Mais ii est vrai aussi que leurs unités n'ont joué
aucun rôle direct dans la libération de la
ville.
Derniers
combats autour de Grenoble.
Mais
le seul bataillon Andrews ne
constituait pas, aux yeux du colonel
Adams, une force régulière suffisante
pour parer à toute éventualité, quels
que fussent les effectifs et la combativité des forces
de la Résistance en alerte autour de la ville. C'est
avec impatience qu'il attendait son 1er bataillon, en marche
depuis Gap, et signalé à Laffrey aux premières
heures de la matinée du 22.
En attendant,
le colonel Adams se mit d'accord
avec le commandant Bastide
pour constituer des barrages communs sur les principales
routes d'accès vers la ville.
A la
Galochère et à Gières, en particulier,
fut établie une position défensive légère
autour d'un peloton de chars américain.
En réalité,
le I/143th RI US avait rencontré de sérieux
obstacles sur la route par le Champsaur.
Les
colonnes allemandes, hautement manuvrières
et agressives au déclenchement d'Hochsommer et jusqu'au
18 août, étaient désormais désarticulées
et désorientées. Mais cette nouvelle situation
ne les privait pas de leur combativité consacrée
à leur survie, à l'espoir de pouvoir rejoindre
l'Italie et, surtout, d'échapper aux maquisards dont
ils redoutaient l'instinct de vengeance accumulée.
Faute
d'archives de la 157ème Division - métamorphosée
en Italie en 8éme Gebirgsjäger Division
- ii est difficile d'évaluer la valeur de ces détachements
fractionnés et les directions prises dans leur fuite
par chacun d'eux.
Un petit
bataillon résiduel, retour de l'Oisans et du Champsaur,
après une tentative vers le col Bayard, s'efforçait
le 22 au matin de s'ouvrir un chemin au-delà de Vizille,
harcelé par les maquisards de la Matheysine et de
la Basse-Romanche.
En fin
de matinée, les Allemands étaient pris en
étau entre les forces de Lanvin
dévalant à grandes enjambées depuis
l'Oisans, l'épée dans les reins de 1'ennemi,
et le I/143th RI US du lieutenant-colonel
Frazier.
La jonction
entre ces formations alliées allait se réaliser
en fin de matinée, au nord-ouest du Péage-de-Vizille.

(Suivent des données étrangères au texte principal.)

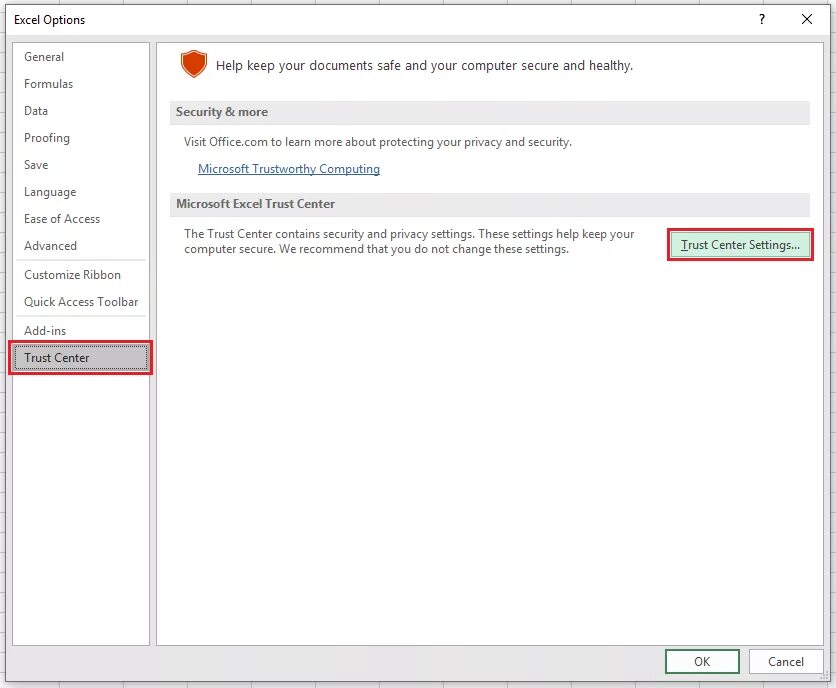Image resolution: width=836 pixels, height=688 pixels.
Task: Select the Trust Center category
Action: pos(58,357)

Malgré une confusion d'identité de la part
des artilleurs américains qui arrosèrent -
heureusement sans vrais dégâts - les
hommes de Lanvin, la coopération s'organisa très
vite.
Une
attaque coordonnée fut conduite à partir de
dix-sept heures en commençant par le point d'appui
allemand installé derrière le pont sur la
Romanche. L'effort américain principal se portait
sur la face nord de la résistance ennemie. Après
rupture par les F.F.I. des défenses périphériques,
le détachement allemand, estimé à un
bataillon, se retrancha dans le parc du château de
Vizille, pour y déposer les armes après un
combat dur et bref.

Prisonniers
allemands capturés par la 179th Infantry battalion.
Cette
"bataille de Vizille" avait été
le beau succès d'une coopération intelligente
et chaleureuse entre les Américains et les hommes
des maquis de l'Oisans.
Le retardement
entrain par cette glorieuse échauffourée avait
privé le colonel Adams
de la ressource précieuse de son 1er Bataillon qui
ne parvint à Grenoble que ce 22 août, à
vingt et une heures.
Mais
à peine s'était-il installé, avec son
Q.G. à l'hôtel Napoléon, que le 143th
recevait l'ordre de faire mouvement vers la vallée
du Rhône en renfort de sa Division, la 36th "Texas
Division", du général
Dahlquist.
C'est
avec grand regret que militaires et civils devaient voir
ces soldats américains les quitter, qui en une journée
à peine, avaient conquis leur amitié.
Au cours
de la matinée du 23, la relève était
assurée par le 179th régiment d'infanterie
US de la 45th Infantry Division - Thunderbird
Division - du général
W. Eagles. Le régiment avait pour chef de
corps le colonel Harold Meyer.
L'avant-garde de son 1er bataillon pénétra
dans Grenoble la première. Le chef de corps lui-même
rejoignit la ville avec son 3th bataillon dans l'après-midi.
Il installa
son P.C. à l'hôtel "Suisse-et-Bordeaux"
et prit contact avec l'autorité militaire, le
commandant Bastide et le préfet
Vauban-Reynier, à la préfecture. Il
commença par chausser les bottes de son prédécesseur,
et chargea sans plus attendre le lieutenant-colonel
Philip Johnson, commandant le 3th Bataillon, d'assumer
avec les F.F.I. du secteur VI la protection du front nord.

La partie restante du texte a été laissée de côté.